Method and apparatus for doing program analysis

The invention provides a method and apparatus for doing program analysis. According to embodiments of the invention program analysis comprises assigning an alias to each equivalence class of possibly overlapping memory accesses as defined by an alias analysis of an intermediate language program; and defining a definition-use relationship between statements in each equivalence class wherein definition statements which belong to the equivalence class reference the alias associated with that class, and wherein use statements which belong to the equivalence class reference the alias associated with for that class. The invention also provides a program analysis algorithm which utilizes a dependence flow graph having the property that the edge cardinality is independent of the definition-use of structure the program being analyzed.

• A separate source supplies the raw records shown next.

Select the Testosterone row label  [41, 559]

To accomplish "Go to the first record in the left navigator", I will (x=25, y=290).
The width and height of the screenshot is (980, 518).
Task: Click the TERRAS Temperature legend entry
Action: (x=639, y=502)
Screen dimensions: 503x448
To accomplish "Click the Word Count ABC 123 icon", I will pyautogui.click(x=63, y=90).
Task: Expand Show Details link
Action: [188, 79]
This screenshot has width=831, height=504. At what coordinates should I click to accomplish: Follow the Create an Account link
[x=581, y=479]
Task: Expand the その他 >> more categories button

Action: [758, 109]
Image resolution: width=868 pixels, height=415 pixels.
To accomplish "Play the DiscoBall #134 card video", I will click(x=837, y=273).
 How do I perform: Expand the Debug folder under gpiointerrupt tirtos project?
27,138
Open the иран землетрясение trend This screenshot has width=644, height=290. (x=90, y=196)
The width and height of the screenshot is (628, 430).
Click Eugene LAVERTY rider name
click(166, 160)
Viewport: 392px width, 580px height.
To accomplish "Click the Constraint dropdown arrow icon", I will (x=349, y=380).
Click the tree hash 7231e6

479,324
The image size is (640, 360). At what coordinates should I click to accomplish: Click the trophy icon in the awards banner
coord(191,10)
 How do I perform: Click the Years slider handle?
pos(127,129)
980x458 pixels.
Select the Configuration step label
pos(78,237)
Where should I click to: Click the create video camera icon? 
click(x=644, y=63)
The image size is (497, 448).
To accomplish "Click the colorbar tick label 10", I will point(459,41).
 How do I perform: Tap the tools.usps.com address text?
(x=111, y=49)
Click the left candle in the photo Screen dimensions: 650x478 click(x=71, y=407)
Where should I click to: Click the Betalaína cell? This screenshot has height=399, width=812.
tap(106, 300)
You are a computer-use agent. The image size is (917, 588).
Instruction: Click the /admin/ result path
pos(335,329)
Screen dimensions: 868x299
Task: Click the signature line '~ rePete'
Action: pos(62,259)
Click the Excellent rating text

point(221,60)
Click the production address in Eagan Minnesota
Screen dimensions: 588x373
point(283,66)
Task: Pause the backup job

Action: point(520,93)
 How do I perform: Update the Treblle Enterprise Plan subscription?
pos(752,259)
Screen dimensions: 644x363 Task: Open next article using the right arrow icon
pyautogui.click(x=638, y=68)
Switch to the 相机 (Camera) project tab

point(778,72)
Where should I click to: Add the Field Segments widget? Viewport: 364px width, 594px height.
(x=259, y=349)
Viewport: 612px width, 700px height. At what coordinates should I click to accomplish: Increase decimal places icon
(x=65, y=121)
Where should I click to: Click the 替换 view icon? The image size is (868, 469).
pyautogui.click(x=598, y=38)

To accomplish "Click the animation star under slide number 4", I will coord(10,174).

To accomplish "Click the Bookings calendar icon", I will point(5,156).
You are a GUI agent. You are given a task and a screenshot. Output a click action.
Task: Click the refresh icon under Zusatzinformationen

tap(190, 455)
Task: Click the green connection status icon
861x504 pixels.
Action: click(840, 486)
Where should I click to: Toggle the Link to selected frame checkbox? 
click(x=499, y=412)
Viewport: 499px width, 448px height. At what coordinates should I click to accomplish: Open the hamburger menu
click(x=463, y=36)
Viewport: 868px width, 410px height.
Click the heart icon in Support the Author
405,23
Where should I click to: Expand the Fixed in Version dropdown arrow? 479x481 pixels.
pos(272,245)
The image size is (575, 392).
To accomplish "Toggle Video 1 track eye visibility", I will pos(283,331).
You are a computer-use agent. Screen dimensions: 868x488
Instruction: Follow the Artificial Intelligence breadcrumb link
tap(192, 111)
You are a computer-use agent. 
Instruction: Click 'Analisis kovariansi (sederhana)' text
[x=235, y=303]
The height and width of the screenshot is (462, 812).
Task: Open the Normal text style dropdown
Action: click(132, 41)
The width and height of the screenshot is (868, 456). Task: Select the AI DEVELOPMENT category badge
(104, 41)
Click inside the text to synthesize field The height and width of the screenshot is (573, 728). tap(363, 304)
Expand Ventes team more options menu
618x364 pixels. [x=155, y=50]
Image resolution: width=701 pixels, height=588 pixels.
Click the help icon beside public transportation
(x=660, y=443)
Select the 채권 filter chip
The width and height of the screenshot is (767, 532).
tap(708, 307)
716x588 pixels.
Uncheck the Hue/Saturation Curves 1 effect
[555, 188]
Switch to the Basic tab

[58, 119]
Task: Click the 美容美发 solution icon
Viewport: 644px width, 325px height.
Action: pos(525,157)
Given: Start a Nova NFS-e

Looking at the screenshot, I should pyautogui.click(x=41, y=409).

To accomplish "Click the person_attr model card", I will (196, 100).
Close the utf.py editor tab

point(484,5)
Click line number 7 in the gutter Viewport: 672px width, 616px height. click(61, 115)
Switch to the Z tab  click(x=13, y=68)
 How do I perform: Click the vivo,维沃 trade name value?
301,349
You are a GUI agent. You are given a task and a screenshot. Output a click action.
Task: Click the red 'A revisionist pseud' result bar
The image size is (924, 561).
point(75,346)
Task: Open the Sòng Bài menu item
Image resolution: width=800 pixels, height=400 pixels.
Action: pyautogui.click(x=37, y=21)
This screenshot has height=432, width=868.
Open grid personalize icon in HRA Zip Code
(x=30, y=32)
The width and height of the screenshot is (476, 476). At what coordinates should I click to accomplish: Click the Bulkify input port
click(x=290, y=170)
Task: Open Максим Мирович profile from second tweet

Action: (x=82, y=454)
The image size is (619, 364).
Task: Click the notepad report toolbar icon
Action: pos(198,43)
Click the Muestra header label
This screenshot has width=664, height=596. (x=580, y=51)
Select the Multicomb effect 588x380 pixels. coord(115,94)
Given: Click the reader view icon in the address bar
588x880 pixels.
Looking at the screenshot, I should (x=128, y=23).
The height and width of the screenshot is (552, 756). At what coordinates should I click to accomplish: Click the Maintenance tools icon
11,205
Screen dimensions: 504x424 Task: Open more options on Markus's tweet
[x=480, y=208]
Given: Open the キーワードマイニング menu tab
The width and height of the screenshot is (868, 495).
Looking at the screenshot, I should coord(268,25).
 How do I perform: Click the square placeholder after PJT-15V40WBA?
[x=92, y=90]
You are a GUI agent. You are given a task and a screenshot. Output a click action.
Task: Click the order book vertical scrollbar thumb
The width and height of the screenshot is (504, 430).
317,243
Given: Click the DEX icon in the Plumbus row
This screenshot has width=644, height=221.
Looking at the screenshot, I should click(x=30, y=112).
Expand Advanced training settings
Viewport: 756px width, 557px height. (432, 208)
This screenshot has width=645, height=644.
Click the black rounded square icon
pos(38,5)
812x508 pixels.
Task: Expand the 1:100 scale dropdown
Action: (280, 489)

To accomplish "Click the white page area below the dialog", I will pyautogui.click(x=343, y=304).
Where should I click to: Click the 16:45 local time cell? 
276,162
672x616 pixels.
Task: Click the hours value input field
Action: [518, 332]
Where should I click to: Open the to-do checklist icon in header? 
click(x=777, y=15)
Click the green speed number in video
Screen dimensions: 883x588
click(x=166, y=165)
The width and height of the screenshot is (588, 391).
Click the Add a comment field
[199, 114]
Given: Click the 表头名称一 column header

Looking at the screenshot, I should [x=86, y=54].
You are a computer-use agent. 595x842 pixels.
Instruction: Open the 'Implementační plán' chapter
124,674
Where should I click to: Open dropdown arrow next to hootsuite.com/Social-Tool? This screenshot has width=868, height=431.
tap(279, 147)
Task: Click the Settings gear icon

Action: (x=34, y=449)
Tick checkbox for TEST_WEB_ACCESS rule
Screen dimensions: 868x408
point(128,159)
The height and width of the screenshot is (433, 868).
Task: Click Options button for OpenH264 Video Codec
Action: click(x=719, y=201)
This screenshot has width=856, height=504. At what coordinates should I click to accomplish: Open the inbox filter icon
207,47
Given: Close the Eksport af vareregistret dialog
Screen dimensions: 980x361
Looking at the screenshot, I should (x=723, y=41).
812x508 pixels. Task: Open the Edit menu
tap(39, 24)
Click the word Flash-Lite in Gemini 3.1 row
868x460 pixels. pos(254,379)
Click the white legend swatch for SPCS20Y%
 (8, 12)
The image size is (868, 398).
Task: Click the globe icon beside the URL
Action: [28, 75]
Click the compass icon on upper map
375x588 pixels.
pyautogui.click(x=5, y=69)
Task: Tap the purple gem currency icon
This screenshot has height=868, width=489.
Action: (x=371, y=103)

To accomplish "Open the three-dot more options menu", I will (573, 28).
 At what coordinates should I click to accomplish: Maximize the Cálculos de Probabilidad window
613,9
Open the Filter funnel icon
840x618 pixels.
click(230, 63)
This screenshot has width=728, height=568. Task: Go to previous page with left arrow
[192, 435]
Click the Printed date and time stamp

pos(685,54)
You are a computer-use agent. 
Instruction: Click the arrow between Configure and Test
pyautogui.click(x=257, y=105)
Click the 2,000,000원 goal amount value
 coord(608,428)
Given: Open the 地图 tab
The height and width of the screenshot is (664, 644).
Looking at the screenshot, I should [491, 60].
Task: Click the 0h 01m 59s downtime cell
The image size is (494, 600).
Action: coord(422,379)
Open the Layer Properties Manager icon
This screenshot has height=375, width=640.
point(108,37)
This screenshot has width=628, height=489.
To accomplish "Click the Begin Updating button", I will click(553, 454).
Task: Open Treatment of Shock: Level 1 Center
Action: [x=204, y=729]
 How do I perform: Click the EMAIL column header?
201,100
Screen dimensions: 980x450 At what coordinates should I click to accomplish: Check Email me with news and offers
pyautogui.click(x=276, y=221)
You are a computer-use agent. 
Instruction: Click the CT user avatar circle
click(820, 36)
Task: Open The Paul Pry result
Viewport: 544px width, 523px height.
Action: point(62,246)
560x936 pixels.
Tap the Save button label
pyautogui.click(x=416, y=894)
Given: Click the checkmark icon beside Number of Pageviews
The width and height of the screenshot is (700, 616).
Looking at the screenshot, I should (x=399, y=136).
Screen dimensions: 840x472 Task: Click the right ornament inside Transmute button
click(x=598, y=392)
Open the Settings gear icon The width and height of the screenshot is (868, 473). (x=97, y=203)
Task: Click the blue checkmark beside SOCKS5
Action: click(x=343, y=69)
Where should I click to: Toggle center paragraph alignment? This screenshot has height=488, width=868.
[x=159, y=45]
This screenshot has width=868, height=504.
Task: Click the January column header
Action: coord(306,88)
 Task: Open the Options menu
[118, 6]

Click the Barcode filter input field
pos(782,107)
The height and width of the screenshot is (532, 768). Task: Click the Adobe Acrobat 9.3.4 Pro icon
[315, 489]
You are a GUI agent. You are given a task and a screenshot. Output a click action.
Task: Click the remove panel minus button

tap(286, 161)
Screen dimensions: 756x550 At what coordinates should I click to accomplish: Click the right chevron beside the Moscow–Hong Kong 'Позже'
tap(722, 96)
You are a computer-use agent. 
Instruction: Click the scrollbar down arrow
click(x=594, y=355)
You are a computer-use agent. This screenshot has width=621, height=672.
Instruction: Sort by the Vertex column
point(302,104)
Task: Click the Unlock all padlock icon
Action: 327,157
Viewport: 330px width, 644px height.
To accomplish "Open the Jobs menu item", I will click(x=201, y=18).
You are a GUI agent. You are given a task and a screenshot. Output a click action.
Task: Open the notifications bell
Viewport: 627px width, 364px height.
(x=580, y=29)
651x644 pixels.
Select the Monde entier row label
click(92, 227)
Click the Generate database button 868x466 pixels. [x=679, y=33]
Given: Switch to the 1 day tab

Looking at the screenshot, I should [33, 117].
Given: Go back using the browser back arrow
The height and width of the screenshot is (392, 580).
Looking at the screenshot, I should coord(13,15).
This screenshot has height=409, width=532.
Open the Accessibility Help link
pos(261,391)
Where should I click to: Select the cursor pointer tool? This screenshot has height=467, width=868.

Skip to: Description  ·  Claims  · Patent History  ·  Patent History
Description
FIELD OF THE INVENTION

[0001] This invention relates to program analysis. In particular, it relates to program analysis in optimizing compilers.

BACKGROUND

[0002] Many program analysis problems involve propagating abstract values, which are compile-time approximations of the actual values computed by a program. A convenient structure for doing program analysis includes a dependence flow graph wherein nodes in the graph represents statements in the program and there is an edge from each statement that defines (writes) a storage location to a statement that uses (reads) the storage location. When there are many definitions and uses of a storage location, the number of edges in such a dependence flow graph becomes large relative to the number of nodes. This affects both the storage and time required to perform a program analysis using the graph.

BRIEF DESCRIPTION OF THE DRAWINGS

[0003] FIG. 1 shows a schematic drawing of an optimizing compiler in which embodiments of the invention may be practiced;

[0004] FIG. 2 shows a schematic drawing of a dependence flow graph constructed in accordance with one embodiment of the invention;

[0005] FIG. 3 shows a flowchart of a method for constructing a dependence flow graph according to one embodiment of the invention;

[0006] FIG. 4 shows an algorithm for doing a value propagation program analysis according to one embodiment of the invention; and

[0007] FIG. 5 shows a schematic drawing of hardware for performing program analysis in accordance with the invention.

DETAILED DESCRIPTION

[0008] FIG. 1 of the drawings shows an optimizing compiler 10 in which embodiments of the invention may be practiced. The optimizing compiler 10 includes a lexical analyzer 12 which takes a source program and breaks it up to meaningful units called tokens. A syntax analyzer 14 determines the structure of the program and of the individual statements therein by grouping the tokens into grammatical phrases which are then checked by a semantic analyzer 16 for semantic errors. The compiler 10 further includes an intermediate code generator 18 which generates an intermediate program representation of the source program in an intermediate language. A code optimizer 20 attempts to optimizer program representation. The final phase of the compiler 10 is carried out by a code generator 22 which generates target comprising machine or assembly code.

[0009] In determining what optimizations to make, the code optimizer 20 performs a value analysis of the intermediate language program. Examples of such analysis include constant propagation, range analysis of subscript values, and type inference in dynamically typed programs.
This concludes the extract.